** Opening DATASET EXTRACT block **

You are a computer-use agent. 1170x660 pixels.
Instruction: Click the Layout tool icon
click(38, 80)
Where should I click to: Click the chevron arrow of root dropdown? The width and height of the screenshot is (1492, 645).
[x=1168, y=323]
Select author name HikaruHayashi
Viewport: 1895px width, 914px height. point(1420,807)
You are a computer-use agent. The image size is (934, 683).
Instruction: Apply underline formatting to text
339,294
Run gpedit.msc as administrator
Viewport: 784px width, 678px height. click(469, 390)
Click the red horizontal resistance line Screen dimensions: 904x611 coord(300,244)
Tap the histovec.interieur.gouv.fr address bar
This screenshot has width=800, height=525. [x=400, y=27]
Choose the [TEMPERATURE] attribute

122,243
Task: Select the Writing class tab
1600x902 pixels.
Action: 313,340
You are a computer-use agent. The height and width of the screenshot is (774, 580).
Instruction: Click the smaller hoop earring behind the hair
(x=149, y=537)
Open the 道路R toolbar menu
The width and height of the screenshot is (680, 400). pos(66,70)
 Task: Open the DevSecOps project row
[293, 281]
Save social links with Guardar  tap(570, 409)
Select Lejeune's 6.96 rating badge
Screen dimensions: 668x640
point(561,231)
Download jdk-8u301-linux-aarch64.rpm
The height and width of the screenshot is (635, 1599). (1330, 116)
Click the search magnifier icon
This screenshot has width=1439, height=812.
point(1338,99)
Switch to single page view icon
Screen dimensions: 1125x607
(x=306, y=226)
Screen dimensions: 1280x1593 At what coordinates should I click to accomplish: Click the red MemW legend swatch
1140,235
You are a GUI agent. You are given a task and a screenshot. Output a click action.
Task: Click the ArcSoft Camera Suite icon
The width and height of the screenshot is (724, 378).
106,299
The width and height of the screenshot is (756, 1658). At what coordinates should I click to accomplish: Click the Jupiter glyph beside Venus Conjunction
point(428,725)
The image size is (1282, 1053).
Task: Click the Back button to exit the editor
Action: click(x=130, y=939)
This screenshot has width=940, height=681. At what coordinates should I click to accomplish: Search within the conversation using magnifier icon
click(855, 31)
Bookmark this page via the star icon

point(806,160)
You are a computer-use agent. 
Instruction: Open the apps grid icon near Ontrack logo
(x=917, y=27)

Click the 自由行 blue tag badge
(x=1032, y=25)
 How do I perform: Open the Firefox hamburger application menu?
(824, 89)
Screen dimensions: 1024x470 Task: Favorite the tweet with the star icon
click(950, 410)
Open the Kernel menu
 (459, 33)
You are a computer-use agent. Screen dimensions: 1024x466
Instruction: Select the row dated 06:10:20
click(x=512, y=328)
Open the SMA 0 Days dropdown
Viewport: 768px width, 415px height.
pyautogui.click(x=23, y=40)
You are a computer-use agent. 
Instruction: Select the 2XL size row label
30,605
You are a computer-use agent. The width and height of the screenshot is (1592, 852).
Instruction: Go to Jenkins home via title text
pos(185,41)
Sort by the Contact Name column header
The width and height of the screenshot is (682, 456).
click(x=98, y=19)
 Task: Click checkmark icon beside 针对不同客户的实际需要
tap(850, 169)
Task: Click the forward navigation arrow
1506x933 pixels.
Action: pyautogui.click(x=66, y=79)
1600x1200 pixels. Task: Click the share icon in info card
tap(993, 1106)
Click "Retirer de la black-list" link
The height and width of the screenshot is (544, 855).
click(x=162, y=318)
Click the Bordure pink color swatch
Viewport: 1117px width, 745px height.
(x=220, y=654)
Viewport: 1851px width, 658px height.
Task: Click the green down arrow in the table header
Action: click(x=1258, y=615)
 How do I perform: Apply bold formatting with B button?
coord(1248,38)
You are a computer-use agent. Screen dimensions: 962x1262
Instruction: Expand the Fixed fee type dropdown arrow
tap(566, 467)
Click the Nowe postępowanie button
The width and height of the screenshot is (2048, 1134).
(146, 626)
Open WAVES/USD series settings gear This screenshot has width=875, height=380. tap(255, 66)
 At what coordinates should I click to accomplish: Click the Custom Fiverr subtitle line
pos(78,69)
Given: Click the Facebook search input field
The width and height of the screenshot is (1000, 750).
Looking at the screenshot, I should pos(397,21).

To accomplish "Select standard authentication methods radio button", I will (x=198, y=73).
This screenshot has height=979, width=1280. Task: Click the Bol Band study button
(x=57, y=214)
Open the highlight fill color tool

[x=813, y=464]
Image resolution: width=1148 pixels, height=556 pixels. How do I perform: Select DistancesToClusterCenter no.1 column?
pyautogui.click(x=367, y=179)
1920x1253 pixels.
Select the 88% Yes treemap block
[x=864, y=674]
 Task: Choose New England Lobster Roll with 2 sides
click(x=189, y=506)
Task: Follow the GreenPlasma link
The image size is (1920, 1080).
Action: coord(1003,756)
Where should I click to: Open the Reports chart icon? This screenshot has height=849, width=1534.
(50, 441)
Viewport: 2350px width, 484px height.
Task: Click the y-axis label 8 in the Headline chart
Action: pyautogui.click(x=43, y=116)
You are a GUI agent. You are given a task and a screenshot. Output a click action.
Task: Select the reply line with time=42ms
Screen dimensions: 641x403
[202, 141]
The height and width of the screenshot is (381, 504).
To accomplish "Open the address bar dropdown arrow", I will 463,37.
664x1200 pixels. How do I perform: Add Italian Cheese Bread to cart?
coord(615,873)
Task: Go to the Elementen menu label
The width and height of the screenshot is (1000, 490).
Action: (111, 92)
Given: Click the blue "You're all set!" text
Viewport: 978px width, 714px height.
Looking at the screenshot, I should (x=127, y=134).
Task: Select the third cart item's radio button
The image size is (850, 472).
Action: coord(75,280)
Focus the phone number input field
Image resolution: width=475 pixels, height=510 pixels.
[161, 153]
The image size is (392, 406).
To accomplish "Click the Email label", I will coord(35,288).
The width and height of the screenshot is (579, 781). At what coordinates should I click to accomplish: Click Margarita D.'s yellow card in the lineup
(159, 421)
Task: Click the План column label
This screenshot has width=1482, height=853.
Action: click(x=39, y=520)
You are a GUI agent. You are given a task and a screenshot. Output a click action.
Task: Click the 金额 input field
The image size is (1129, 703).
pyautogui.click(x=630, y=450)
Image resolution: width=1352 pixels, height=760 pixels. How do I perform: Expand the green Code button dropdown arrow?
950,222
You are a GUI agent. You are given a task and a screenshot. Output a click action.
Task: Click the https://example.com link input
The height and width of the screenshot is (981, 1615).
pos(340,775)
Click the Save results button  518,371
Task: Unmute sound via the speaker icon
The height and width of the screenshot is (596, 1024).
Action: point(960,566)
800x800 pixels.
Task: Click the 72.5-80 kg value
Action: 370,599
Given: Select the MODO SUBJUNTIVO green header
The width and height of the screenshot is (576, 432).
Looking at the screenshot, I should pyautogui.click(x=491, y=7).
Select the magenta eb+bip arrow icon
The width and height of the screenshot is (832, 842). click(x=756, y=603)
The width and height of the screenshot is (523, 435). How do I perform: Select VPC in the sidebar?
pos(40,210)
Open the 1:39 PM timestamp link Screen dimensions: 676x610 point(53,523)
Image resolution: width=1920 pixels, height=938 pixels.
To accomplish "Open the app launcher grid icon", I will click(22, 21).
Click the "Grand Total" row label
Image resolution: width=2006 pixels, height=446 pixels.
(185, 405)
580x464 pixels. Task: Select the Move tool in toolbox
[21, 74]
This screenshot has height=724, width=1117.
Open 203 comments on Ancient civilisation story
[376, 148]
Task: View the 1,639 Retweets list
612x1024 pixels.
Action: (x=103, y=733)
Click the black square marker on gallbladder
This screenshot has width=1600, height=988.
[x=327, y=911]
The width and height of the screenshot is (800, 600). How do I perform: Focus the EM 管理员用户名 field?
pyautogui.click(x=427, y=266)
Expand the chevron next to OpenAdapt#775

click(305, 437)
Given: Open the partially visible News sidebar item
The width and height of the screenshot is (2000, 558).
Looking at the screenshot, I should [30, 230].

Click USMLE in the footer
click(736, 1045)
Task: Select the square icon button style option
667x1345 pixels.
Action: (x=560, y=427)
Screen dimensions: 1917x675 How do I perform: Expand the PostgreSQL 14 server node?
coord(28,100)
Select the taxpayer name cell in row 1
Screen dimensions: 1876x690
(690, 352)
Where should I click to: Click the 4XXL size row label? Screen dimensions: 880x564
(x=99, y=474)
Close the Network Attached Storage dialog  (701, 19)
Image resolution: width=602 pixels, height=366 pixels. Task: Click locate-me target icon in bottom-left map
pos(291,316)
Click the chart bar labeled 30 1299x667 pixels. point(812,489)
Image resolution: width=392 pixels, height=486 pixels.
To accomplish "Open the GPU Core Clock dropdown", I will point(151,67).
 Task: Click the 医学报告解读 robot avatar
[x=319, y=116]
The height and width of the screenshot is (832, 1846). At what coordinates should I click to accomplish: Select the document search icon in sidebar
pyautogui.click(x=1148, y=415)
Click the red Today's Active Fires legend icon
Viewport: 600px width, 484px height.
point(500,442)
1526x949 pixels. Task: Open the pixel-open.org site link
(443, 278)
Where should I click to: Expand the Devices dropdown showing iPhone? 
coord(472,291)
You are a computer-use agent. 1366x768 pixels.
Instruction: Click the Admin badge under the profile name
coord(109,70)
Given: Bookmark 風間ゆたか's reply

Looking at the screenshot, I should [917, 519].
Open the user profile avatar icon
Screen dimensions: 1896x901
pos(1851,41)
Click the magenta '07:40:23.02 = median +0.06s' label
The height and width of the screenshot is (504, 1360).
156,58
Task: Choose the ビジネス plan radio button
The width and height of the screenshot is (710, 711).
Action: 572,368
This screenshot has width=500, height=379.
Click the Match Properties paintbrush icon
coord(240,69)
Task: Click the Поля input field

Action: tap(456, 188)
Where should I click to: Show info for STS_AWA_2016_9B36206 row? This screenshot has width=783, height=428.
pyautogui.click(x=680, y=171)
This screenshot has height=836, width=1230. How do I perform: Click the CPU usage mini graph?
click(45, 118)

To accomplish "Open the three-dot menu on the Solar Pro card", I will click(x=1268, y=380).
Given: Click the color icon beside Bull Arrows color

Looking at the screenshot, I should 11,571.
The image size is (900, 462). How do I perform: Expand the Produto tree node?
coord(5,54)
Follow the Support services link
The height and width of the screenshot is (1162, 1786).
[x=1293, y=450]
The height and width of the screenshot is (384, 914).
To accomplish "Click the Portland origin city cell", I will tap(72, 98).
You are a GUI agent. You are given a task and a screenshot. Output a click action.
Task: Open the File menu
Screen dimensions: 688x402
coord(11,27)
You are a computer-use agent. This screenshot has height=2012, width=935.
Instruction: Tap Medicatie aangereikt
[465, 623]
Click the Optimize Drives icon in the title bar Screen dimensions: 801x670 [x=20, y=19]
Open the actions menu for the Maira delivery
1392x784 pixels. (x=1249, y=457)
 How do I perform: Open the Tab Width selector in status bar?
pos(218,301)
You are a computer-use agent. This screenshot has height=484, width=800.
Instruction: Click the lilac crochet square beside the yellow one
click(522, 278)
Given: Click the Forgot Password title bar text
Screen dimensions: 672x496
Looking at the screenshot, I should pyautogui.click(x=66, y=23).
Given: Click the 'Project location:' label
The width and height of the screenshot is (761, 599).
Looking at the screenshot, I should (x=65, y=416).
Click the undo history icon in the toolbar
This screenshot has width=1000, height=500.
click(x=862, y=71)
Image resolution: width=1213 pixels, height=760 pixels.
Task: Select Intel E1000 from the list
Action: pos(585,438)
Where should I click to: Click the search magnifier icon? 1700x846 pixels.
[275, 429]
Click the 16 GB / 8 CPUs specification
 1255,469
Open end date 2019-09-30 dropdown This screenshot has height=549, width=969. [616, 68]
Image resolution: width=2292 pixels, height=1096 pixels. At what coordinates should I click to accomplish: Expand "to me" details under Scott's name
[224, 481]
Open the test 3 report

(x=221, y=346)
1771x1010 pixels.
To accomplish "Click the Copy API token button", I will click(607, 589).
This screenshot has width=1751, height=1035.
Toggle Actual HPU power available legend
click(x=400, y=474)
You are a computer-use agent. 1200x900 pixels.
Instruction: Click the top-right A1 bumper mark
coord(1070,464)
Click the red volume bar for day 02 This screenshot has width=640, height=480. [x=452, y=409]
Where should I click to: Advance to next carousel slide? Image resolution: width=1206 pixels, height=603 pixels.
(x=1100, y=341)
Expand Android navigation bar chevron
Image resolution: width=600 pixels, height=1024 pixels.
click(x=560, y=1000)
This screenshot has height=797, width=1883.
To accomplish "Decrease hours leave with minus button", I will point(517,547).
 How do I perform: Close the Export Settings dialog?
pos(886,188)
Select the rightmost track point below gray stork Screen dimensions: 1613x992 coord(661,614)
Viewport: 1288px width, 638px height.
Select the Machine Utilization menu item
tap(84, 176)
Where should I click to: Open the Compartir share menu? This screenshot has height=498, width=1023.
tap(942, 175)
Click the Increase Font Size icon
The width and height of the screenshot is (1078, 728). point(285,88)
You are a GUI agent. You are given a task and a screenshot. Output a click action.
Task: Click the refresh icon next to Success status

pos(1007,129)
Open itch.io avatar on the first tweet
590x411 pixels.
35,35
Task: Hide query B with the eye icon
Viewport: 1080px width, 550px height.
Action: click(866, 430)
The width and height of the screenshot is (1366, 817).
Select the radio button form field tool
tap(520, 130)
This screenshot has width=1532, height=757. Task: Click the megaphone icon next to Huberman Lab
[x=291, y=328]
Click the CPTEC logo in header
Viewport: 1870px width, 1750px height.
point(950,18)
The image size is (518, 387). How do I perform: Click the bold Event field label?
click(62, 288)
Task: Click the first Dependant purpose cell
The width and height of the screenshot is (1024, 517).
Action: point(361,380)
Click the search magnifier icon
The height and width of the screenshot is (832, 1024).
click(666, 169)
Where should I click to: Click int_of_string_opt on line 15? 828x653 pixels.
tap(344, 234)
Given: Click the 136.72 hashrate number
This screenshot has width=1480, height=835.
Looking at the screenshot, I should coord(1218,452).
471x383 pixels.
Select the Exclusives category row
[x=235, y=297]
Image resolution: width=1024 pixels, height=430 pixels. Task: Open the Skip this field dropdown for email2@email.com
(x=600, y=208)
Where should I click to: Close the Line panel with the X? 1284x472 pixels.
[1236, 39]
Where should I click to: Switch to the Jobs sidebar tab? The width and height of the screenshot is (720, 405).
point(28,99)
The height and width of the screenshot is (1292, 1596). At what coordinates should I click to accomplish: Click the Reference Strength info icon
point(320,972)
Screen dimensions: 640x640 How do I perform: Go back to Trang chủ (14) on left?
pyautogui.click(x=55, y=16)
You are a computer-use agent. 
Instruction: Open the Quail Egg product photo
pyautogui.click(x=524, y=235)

** Closing DATASET EXTRACT block **

Write down, word for word, the lines above from the one containing "You are a computer-use agent. The image" through the one containing "Click the red horizontal", both ends included.

» **ANSWER SPACE**:
You are a computer-use agent. The image size is (934, 683).
Instruction: Apply underline formatting to text
339,294
Run gpedit.msc as administrator
Viewport: 784px width, 678px height. click(469, 390)
Click the red horizontal resistance line Screen dimensions: 904x611 coord(300,244)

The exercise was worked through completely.